DATA TO USE:

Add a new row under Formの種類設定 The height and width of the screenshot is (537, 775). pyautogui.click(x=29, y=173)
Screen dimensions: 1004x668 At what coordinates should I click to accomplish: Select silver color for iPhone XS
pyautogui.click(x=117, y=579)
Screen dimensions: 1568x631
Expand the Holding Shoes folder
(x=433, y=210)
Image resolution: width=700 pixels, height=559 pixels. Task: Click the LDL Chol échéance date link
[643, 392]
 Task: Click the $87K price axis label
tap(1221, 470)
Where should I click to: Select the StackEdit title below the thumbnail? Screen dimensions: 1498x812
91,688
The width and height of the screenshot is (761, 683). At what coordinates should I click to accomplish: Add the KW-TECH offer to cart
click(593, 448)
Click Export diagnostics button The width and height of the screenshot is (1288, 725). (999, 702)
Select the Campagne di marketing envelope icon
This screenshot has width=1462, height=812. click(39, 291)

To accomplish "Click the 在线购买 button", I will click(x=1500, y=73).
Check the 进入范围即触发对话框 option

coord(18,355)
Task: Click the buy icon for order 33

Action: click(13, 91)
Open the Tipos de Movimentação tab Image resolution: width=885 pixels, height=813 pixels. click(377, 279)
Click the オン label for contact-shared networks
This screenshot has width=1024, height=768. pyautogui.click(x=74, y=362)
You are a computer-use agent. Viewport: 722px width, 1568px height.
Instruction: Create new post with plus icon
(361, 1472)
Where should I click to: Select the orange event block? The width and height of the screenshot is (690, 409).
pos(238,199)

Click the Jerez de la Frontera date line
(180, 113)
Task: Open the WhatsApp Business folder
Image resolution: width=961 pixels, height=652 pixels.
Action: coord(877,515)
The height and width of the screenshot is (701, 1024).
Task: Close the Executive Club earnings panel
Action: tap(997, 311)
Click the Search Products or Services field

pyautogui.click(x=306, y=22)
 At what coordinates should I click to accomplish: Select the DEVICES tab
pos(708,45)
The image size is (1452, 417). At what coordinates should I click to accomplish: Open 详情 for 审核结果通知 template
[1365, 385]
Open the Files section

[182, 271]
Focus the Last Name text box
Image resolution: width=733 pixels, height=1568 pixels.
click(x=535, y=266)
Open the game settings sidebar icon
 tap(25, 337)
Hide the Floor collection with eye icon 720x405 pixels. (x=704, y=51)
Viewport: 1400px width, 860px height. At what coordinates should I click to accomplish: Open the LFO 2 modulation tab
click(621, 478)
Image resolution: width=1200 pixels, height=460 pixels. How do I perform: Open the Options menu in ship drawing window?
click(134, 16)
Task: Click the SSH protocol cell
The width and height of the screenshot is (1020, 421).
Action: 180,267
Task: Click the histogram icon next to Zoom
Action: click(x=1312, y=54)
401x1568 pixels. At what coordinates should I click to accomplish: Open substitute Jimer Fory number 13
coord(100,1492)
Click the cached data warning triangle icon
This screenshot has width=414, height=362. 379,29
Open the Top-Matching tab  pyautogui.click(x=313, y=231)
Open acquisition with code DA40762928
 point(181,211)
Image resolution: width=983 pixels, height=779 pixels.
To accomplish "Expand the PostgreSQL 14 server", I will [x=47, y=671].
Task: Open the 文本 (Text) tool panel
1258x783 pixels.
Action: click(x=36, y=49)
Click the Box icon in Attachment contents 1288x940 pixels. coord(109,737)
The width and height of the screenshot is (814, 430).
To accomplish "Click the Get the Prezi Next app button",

YOUR TASK:
Output each record precisely as written.

YOUR RESPONSE:
Add a new row under Formの種類設定 The height and width of the screenshot is (537, 775). pyautogui.click(x=29, y=173)
Screen dimensions: 1004x668 At what coordinates should I click to accomplish: Select silver color for iPhone XS
pyautogui.click(x=117, y=579)
Screen dimensions: 1568x631
Expand the Holding Shoes folder
(x=433, y=210)
Image resolution: width=700 pixels, height=559 pixels. Task: Click the LDL Chol échéance date link
[643, 392]
 Task: Click the $87K price axis label
tap(1221, 470)
Where should I click to: Select the StackEdit title below the thumbnail? Screen dimensions: 1498x812
91,688
The width and height of the screenshot is (761, 683). At what coordinates should I click to accomplish: Add the KW-TECH offer to cart
click(593, 448)
Click Export diagnostics button The width and height of the screenshot is (1288, 725). (999, 702)
Select the Campagne di marketing envelope icon
This screenshot has width=1462, height=812. click(39, 291)

To accomplish "Click the 在线购买 button", I will click(x=1500, y=73).
Check the 进入范围即触发对话框 option

coord(18,355)
Task: Click the buy icon for order 33

Action: click(13, 91)
Open the Tipos de Movimentação tab Image resolution: width=885 pixels, height=813 pixels. click(377, 279)
Click the オン label for contact-shared networks
This screenshot has width=1024, height=768. pyautogui.click(x=74, y=362)
You are a computer-use agent. Viewport: 722px width, 1568px height.
Instruction: Create new post with plus icon
(361, 1472)
Where should I click to: Select the orange event block? The width and height of the screenshot is (690, 409).
pos(238,199)

Click the Jerez de la Frontera date line
(180, 113)
Task: Open the WhatsApp Business folder
Image resolution: width=961 pixels, height=652 pixels.
Action: coord(877,515)
The height and width of the screenshot is (701, 1024).
Task: Close the Executive Club earnings panel
Action: tap(997, 311)
Click the Search Products or Services field

pyautogui.click(x=306, y=22)
 At what coordinates should I click to accomplish: Select the DEVICES tab
pos(708,45)
The image size is (1452, 417). At what coordinates should I click to accomplish: Open 详情 for 审核结果通知 template
[1365, 385]
Open the Files section

[182, 271]
Focus the Last Name text box
Image resolution: width=733 pixels, height=1568 pixels.
click(x=535, y=266)
Open the game settings sidebar icon
 tap(25, 337)
Hide the Floor collection with eye icon 720x405 pixels. (x=704, y=51)
Viewport: 1400px width, 860px height. At what coordinates should I click to accomplish: Open the LFO 2 modulation tab
click(621, 478)
Image resolution: width=1200 pixels, height=460 pixels. How do I perform: Open the Options menu in ship drawing window?
click(134, 16)
Task: Click the SSH protocol cell
The width and height of the screenshot is (1020, 421).
Action: 180,267
Task: Click the histogram icon next to Zoom
Action: click(x=1312, y=54)
401x1568 pixels. At what coordinates should I click to accomplish: Open substitute Jimer Fory number 13
coord(100,1492)
Click the cached data warning triangle icon
This screenshot has width=414, height=362. 379,29
Open the Top-Matching tab  pyautogui.click(x=313, y=231)
Open acquisition with code DA40762928
 point(181,211)
Image resolution: width=983 pixels, height=779 pixels.
To accomplish "Expand the PostgreSQL 14 server", I will [x=47, y=671].
Task: Open the 文本 (Text) tool panel
1258x783 pixels.
Action: click(x=36, y=49)
Click the Box icon in Attachment contents 1288x940 pixels. coord(109,737)
The width and height of the screenshot is (814, 430).
To accomplish "Click the Get the Prezi Next app button",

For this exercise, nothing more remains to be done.